Nous devrons passer outre (sans prétendre “dépasser”) la psychanalyse comme nous passons outre la philosophie plus globalement (on pourrait certes remplacer la psychanalyse et/ou le lacanisme par n’importe quelle autre théorie locale, comme la phénoménologie). Mais d’autre part on lui accorde ici un statut privilégié, une importance exceptionnelle en raison de l’historicité radicale de son “Sujet” et d'une posture théorique elle-même inédite. Délibérément, stratégiquement, l’on oppose au bloc de la philosophie tout entière le bloc plus restreint de la psychanalyse, le second relativisant ainsi l’empire du premier tout en faisant système avec lui. C’est en ce sens qu’est envisageable une ouverture “vers” la non-philosophie, via la non-psychanalyse qui traite philosophie et psychanalyse paritairement — du moins comme discours — et en constitue la théorie unifiée ; cela ne signifie pas que l’on “passe” linéairement, historiquement, de la psychanalyse “à” la non-philosophie. 

Nous avons tendance à identifier, certes un peu cavalièrement, Lacan et Psychanalyse, en tout cas lacanisme et théorie analytique…Cependant nous admettons que le lacanisme, comme théorie, concerne le champ entier de la culture et de la philosophie, tandis que la psychanalyse, comme discipline, balise un espace d’investigations avant tout cliniques. Mais inversement, d’un point de vue strictement disciplinaire, la psychanalyse pré-lacanienne se contente souvent de telles généralités que la "pratique" ou l'usage de Lacan, avec ses schémas et ses mathèmes, s’avère incontournable. — Quant au nom de François Laruelle, il reste attaché au signifiant “non-philosophie” (même si le terme existait déjà en philosophie) qui désigne une pensée essentiellement nouvelle, singulière et rebelle, voire franchement hérétique pour les instances philosophiques.Cependant, si Lacan fut exclu de l’Institution psychanalytique internationale et contraint de fonder une Ecole, en revanche Laruelle se permet une indifférence ou un détachement qui n’appellent pas son excommunication : la philosophie, se voulant par essence unitaire, se contredirait elle-même en pratiquant l’ostracisme. 

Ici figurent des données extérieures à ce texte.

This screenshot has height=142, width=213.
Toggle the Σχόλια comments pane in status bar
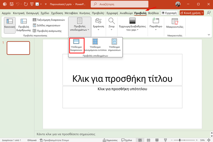(126, 140)
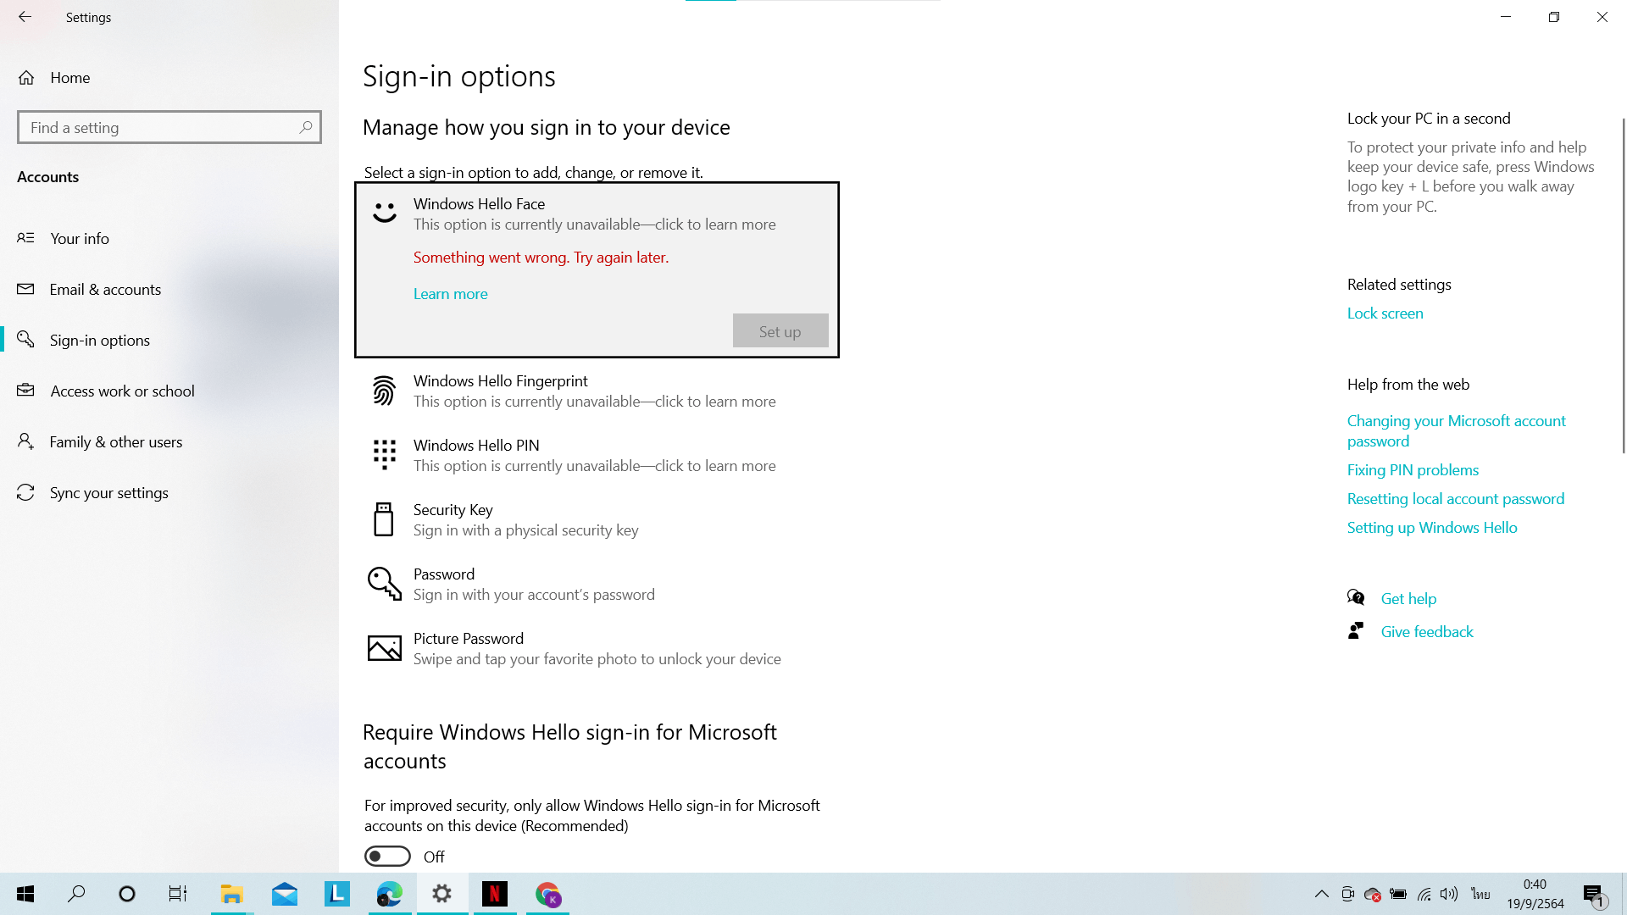Click the Password key icon
This screenshot has height=915, width=1627.
(384, 584)
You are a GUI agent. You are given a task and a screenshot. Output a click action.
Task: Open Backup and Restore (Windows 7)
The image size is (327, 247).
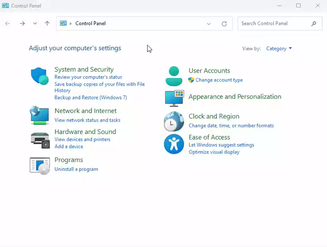coord(90,97)
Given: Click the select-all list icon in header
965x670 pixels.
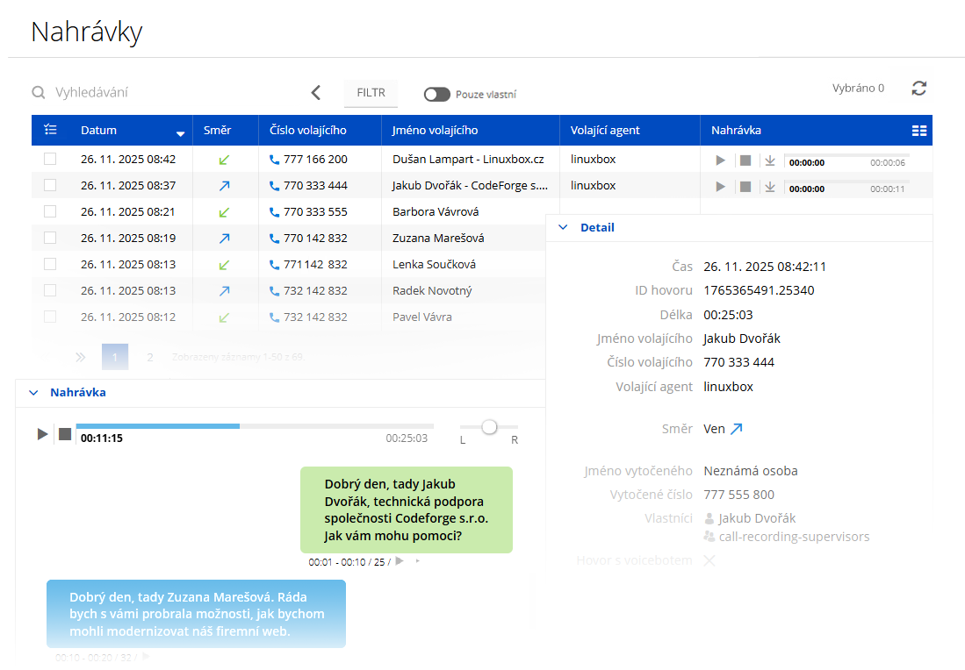Looking at the screenshot, I should (50, 130).
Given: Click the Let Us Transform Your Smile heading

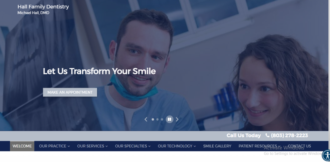Looking at the screenshot, I should point(99,71).
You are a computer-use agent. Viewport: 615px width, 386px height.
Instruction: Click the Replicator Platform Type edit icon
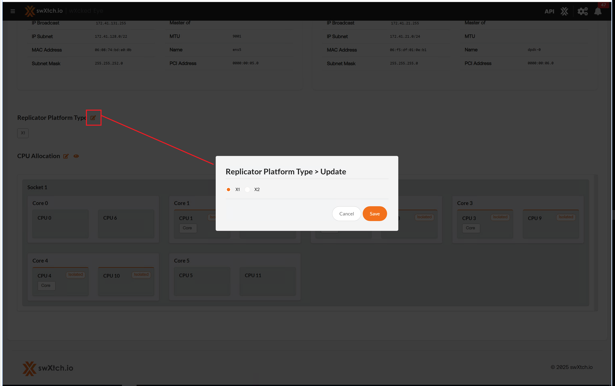coord(93,118)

 Objectivement, nous aurons à traiter davantage de Lacan que de Laruelle, et sans doute davantage de “Lacan” que de la “Psychanalyse” comme telle. Notre méthode n’est jamais purement descriptive, c’est toujours si l’on peut dire le matériau lacanien qui domine et le point de vue laruellien qui s’impose. Nous devrons montrer, en particulier, comment l’approche laruellienne permet de dissoudre un chiasme typiquement lacanien entre "théorie du Sujet" et "science du Réel”. Selon nous Lacan élabora avant tout une théorie du Sujet, mais il prétendit par moment conduire la psychanalyse vers une science du Réel (soit, pour lui, l’impossible), sous la bannière de la logique, tout en reconnaissant la non-issue de cette tentative. A l’inverse, François Laruelle part d’un concept de science inédit, comme “Science (du) Réel”, c’est-à-dire à cause du Réel, ou encore une “Vision-en-Un” permettant aussi de fonder une théorie du Sujet (-de la Jouissance), mais unilatéralement et sans que la seconde finisse par rendre la première finalement impossible. 

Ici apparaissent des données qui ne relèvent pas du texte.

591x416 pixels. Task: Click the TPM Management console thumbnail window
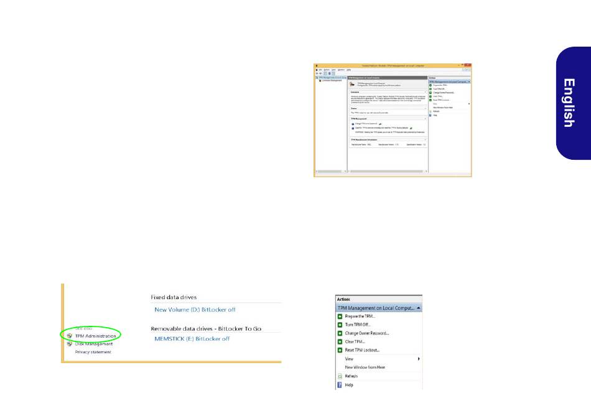(393, 120)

Une ultime remarque concernant cette fois l'expression de “non-psychanalyse lacanienne”. Cela n’a rien à voir avec une quelconque psychanalyse non-lacanienne, qui serait en réalité anti-lacanienne et bien incapable d’esquisser la moindre théorie de la psychanalyse. Cette non-psychanalyse sera lacanienne de par sa matière exclusivement. 

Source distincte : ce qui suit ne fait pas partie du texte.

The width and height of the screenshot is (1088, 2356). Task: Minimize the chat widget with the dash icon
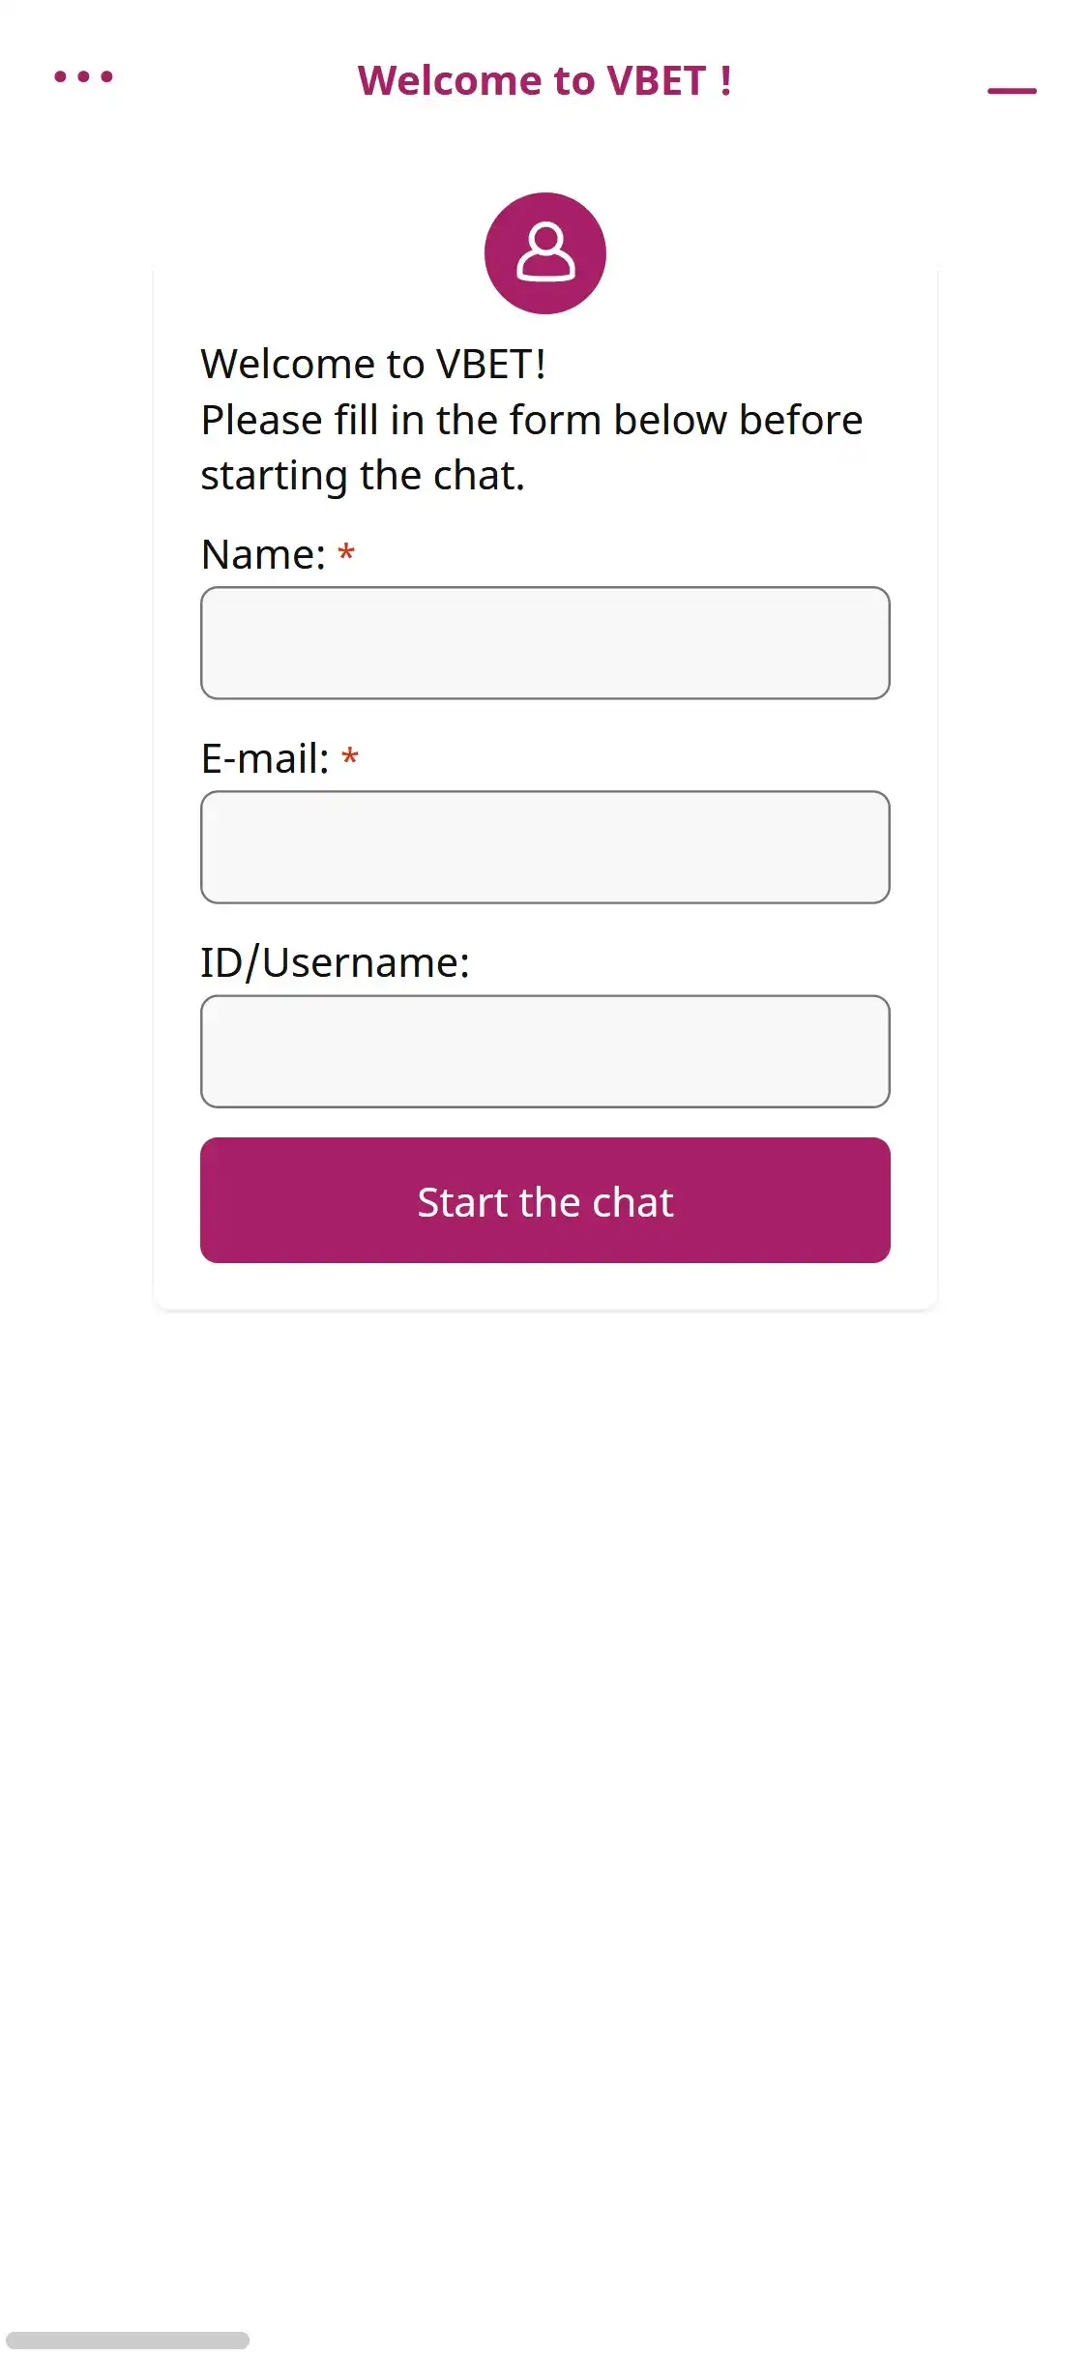click(x=1012, y=90)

 Peut-on discourir de philosophie en dehors de la philosophie, peut-on parler non-psychanalytiquement de la psychanalyse ? C’est finalement toute la question. Comment éviter la suffisance propre à ces modes de discours, sans tomber dans une résistance naïve et circulaire ; comment éviter de critiquer ? Car il s’agit plutôt de promouvoir une recherche pour la psychanalyse, pour Lacan, voire pour la philosophie, susceptible d’accroître leur validité à proportion qu’elle réduit leur “suffisance” (cette réduction s’assimilant à une méthode originale dite de “dualyse”).